Write out exactly the lines below that run from the one containing "मुजफ्फरपुर (164, 1030)" through the one containing "कविता (209, 1017)", both included, with no other lines.

Top of Record excerpts

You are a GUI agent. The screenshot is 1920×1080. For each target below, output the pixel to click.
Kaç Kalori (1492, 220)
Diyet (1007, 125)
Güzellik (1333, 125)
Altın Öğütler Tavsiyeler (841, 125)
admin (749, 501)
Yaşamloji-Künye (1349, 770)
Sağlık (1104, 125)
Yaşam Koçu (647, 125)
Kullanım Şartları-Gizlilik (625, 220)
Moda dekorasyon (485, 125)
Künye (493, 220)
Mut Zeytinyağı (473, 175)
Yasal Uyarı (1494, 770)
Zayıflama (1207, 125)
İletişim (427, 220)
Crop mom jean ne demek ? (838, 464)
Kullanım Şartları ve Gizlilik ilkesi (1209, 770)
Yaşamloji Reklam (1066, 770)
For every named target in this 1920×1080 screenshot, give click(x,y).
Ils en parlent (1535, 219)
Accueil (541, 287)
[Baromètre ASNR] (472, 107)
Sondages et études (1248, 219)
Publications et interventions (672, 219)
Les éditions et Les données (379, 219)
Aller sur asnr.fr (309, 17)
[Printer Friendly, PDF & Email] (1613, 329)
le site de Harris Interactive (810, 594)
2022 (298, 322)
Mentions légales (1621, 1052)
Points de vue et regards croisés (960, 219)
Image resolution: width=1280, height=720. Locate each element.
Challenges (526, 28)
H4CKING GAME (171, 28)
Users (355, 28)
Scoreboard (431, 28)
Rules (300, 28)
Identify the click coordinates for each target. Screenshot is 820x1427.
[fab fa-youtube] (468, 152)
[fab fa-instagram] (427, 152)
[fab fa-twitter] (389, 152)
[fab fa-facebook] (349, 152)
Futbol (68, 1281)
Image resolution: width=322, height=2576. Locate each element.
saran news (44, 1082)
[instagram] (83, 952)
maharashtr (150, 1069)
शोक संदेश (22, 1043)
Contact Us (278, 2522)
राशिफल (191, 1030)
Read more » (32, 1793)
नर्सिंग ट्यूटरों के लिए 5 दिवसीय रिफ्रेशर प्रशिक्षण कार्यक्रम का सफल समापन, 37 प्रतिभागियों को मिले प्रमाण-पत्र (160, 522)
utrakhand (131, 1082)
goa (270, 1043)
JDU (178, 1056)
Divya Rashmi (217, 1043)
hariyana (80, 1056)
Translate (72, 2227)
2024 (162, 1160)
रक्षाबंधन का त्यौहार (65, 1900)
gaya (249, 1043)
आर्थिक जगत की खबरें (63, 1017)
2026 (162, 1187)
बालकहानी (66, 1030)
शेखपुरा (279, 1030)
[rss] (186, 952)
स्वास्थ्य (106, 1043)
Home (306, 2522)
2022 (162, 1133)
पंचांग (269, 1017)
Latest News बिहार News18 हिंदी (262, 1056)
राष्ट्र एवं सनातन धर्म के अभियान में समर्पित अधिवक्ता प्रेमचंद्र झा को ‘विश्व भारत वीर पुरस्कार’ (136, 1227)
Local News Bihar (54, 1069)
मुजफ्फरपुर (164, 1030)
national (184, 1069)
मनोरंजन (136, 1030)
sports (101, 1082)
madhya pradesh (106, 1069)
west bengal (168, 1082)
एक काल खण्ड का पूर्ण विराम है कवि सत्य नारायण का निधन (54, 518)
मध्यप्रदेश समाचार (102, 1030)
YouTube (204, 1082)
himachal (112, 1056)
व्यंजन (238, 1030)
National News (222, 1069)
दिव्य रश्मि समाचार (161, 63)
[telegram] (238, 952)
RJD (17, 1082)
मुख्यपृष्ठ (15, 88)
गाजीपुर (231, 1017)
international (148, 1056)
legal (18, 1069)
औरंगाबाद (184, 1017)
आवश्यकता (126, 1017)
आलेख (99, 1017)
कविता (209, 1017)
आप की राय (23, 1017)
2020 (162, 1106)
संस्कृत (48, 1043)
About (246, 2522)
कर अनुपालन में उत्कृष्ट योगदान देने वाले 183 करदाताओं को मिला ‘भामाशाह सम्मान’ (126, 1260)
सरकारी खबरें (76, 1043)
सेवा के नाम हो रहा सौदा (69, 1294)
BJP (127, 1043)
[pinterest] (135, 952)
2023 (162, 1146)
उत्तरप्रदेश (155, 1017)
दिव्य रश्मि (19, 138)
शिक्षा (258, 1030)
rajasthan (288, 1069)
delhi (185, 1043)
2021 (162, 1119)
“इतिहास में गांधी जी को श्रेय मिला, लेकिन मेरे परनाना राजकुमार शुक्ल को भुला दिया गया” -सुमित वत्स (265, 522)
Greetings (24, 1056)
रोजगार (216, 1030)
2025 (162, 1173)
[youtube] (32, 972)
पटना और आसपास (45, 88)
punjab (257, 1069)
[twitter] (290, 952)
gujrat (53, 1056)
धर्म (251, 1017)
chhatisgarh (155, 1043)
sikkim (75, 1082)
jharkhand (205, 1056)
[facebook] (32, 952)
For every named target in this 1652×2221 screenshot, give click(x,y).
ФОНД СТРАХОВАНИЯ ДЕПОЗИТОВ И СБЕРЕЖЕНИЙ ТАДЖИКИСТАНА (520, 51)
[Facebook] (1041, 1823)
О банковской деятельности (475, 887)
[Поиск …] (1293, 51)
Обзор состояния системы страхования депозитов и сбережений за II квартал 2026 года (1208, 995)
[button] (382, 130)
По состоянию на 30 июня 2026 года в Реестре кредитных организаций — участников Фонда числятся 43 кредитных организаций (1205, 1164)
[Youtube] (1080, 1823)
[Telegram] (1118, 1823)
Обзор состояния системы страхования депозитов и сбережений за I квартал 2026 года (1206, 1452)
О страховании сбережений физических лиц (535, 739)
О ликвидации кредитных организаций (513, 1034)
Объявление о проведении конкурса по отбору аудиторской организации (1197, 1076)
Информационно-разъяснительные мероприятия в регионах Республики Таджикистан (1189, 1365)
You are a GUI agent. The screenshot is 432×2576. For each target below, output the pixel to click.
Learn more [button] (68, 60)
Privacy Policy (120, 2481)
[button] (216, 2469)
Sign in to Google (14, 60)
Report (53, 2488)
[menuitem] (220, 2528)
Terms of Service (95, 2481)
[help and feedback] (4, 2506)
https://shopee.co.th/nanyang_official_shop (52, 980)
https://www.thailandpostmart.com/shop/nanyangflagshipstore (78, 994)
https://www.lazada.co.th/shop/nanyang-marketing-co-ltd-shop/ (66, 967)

Bottom of Record excerpts

--- Response to this task ---
मुजफ्फरपुर (164, 1030)
national (184, 1069)
मनोरंजन (136, 1030)
sports (101, 1082)
madhya pradesh (106, 1069)
west bengal (168, 1082)
एक काल खण्ड का पूर्ण विराम है कवि सत्य नारायण का निधन (54, 518)
मध्यप्रदेश समाचार (102, 1030)
YouTube (204, 1082)
himachal (112, 1056)
व्यंजन (238, 1030)
National News (222, 1069)
दिव्य रश्मि समाचार (161, 63)
[telegram] (238, 952)
RJD (17, 1082)
मुख्यपृष्ठ (15, 88)
गाजीपुर (231, 1017)
international (148, 1056)
legal (18, 1069)
औरंगाबाद (184, 1017)
आवश्यकता (126, 1017)
आलेख (99, 1017)
कविता (209, 1017)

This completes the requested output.